ABOUT THIS TASK =>
Give again the lines from the line with "Task: Increase the ending port range value" to the last line of the records, exactly and in full. Do not carry over any pictures.

[DATASET — start]

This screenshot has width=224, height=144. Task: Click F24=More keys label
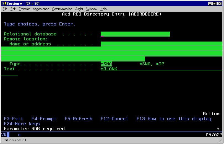22,124
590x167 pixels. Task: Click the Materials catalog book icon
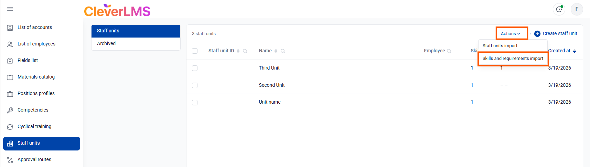(10, 77)
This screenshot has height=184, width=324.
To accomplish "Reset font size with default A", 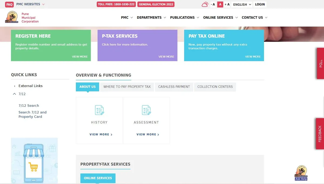I will pyautogui.click(x=220, y=4).
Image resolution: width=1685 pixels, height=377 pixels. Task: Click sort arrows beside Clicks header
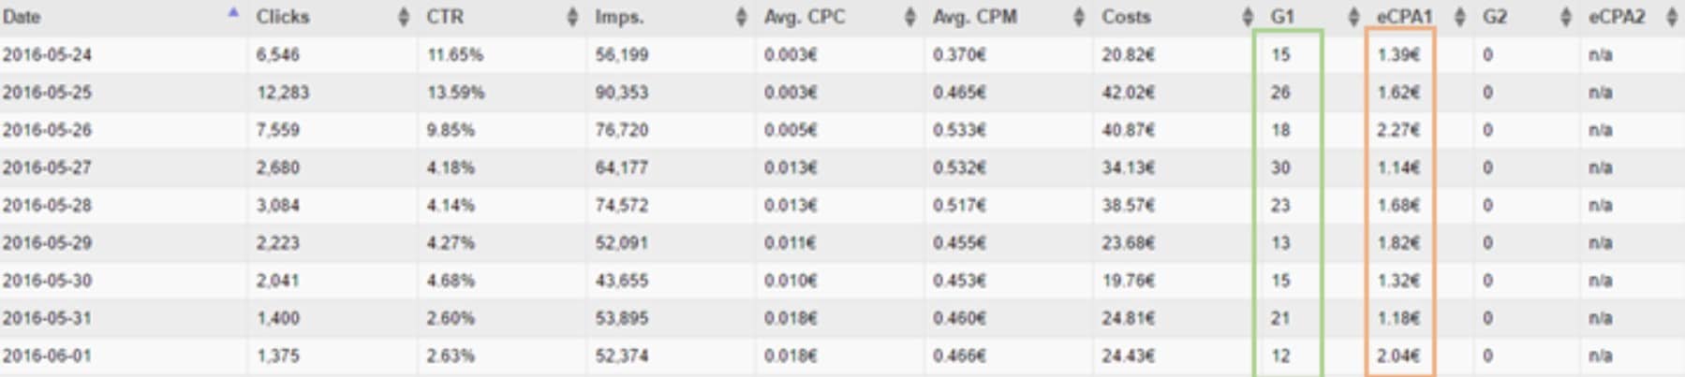(404, 17)
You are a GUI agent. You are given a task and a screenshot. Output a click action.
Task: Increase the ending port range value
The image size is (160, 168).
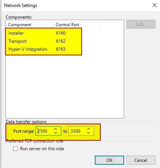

[DATASET — finish]

WRITTEN RESPONSE =>
Task: Increase the ending port range value
The image size is (160, 168).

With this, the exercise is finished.